_Do this:_ Give the lines of the data from the line containing "Image resolution: width=1024" through the line containing "pos(528,271)" as a numbered list, leaving out blank lines.

_Exercise materials:_
-*-*-
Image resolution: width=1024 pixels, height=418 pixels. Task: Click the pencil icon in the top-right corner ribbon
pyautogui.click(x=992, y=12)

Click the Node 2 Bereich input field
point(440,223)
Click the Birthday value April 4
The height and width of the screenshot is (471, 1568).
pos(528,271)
-*-*-
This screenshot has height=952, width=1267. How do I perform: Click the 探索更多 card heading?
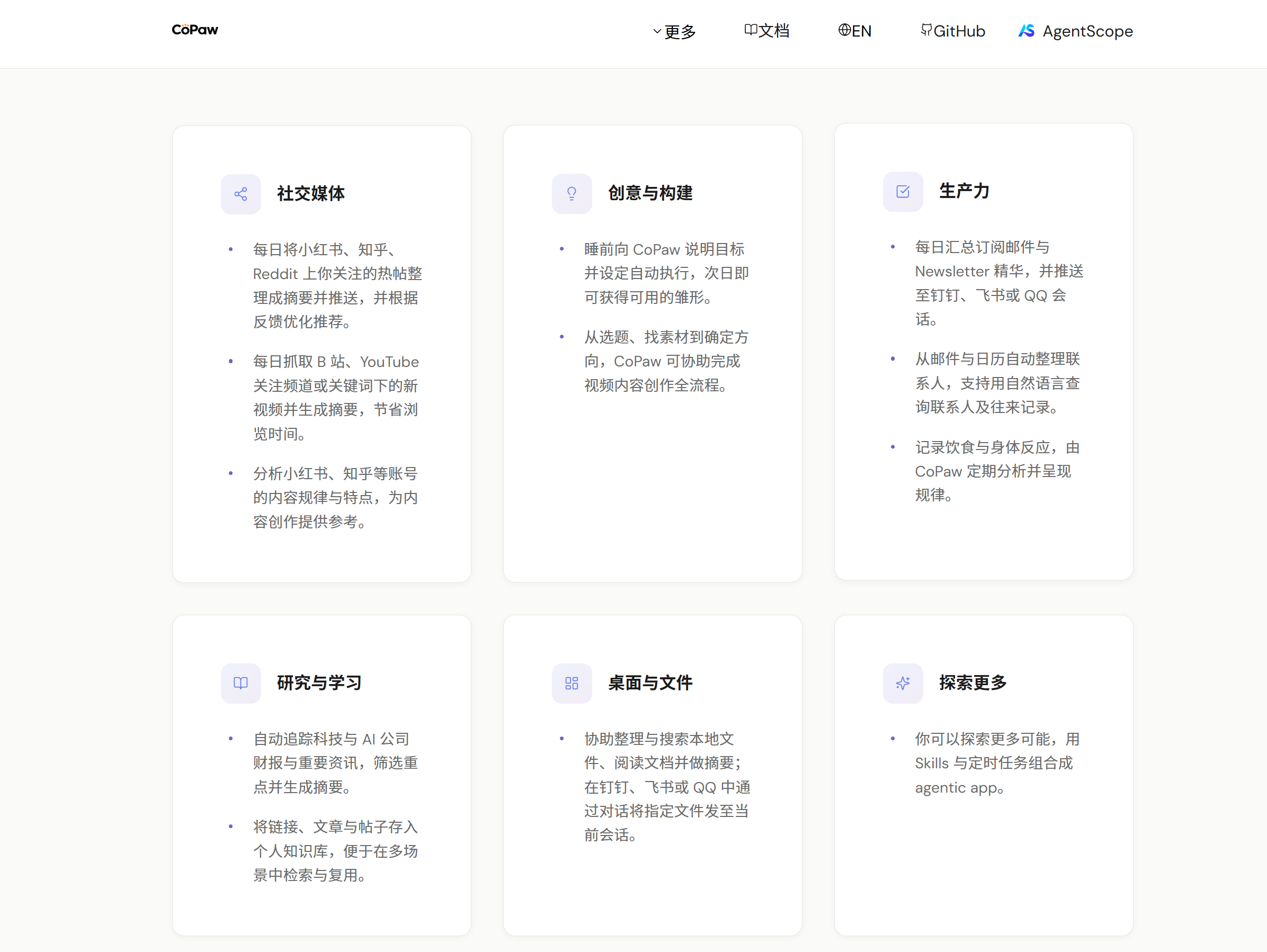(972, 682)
-*-*-
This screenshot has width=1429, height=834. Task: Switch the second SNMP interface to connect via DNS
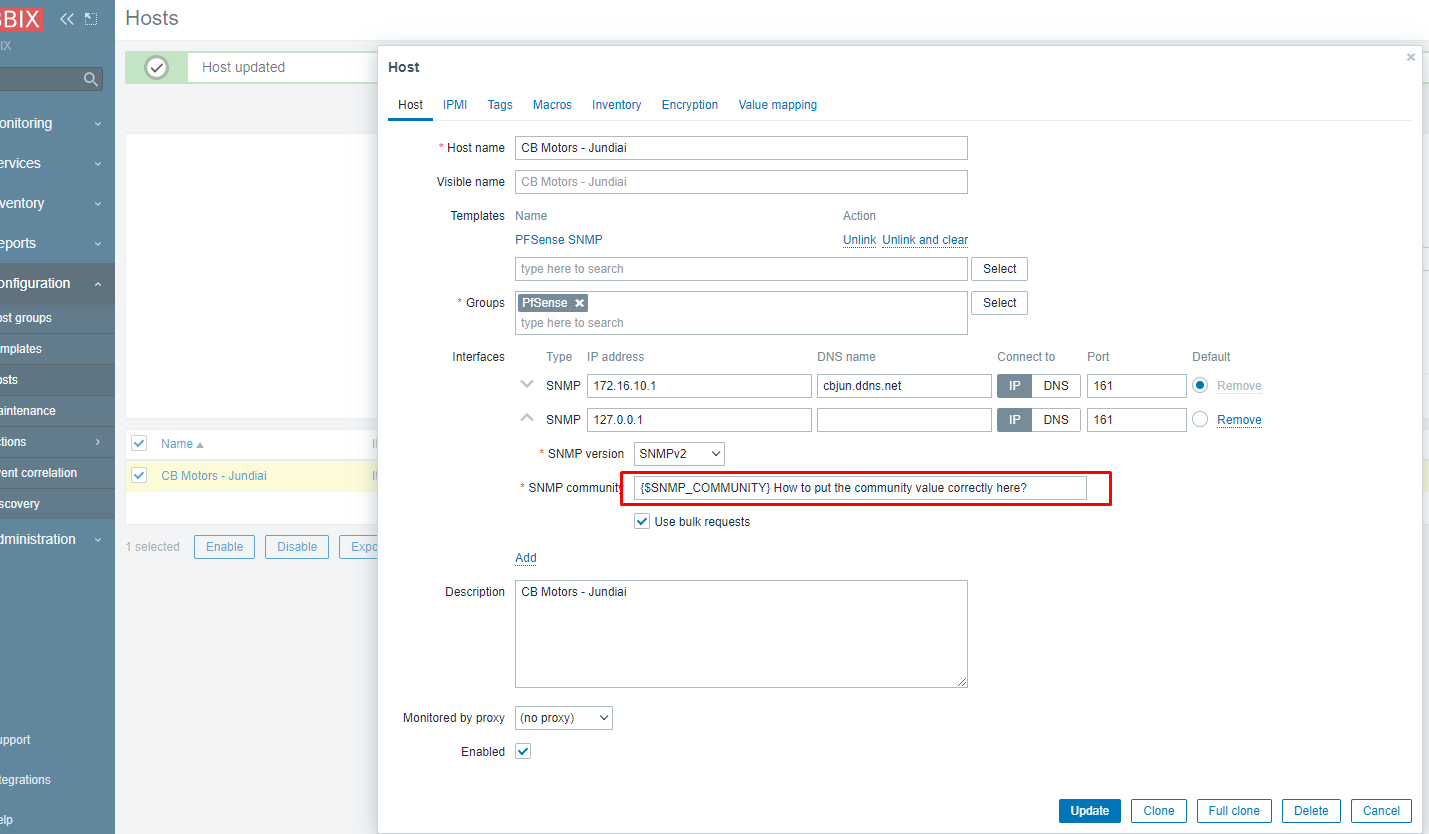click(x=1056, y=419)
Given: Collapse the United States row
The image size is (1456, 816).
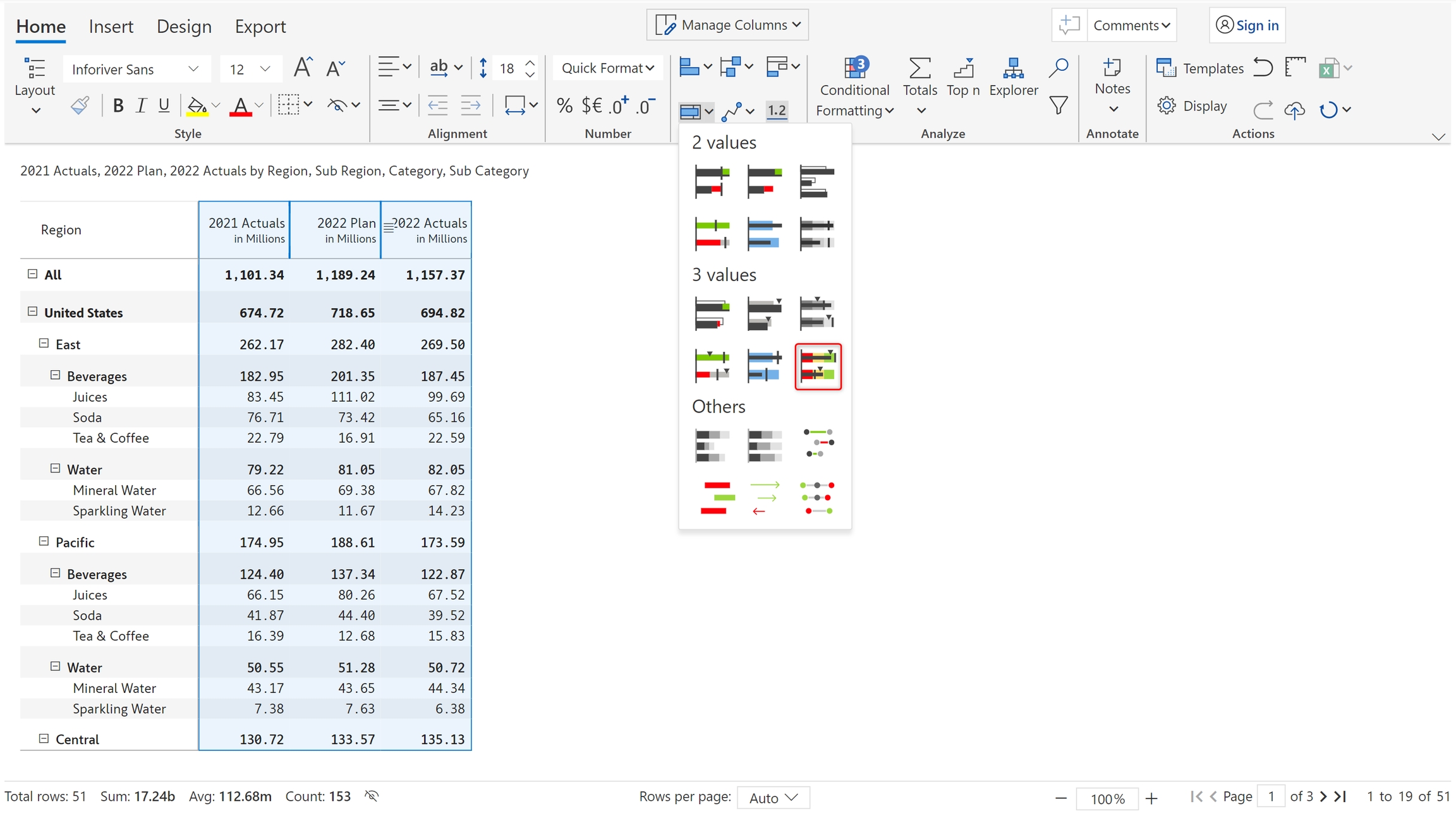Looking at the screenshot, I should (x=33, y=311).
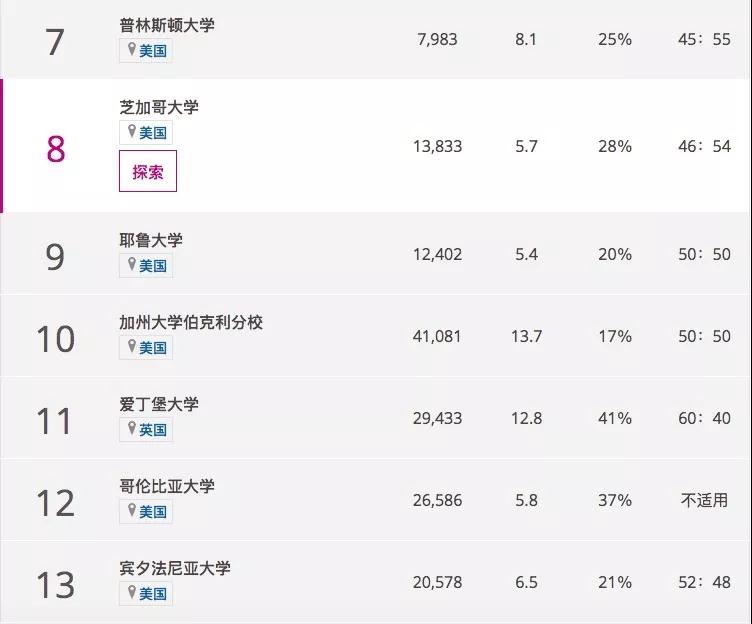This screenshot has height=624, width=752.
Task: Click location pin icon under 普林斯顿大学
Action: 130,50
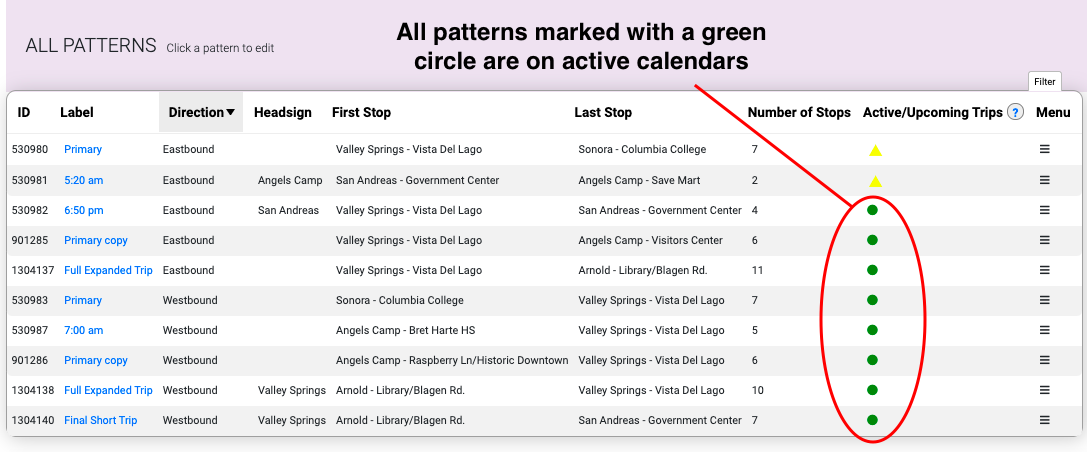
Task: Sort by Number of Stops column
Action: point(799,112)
-*-*-
_Solution for this exercise:_
1. Image resolution: width=1024 pixels, height=418 pixels. Task: Click the pencil icon in the top-right corner ribbon
2. pyautogui.click(x=992, y=12)
3. Click the Node 2 Bereich input field
4. point(440,223)
5. Click the Birthday value April 4
6. The height and width of the screenshot is (471, 1568).
7. pos(528,271)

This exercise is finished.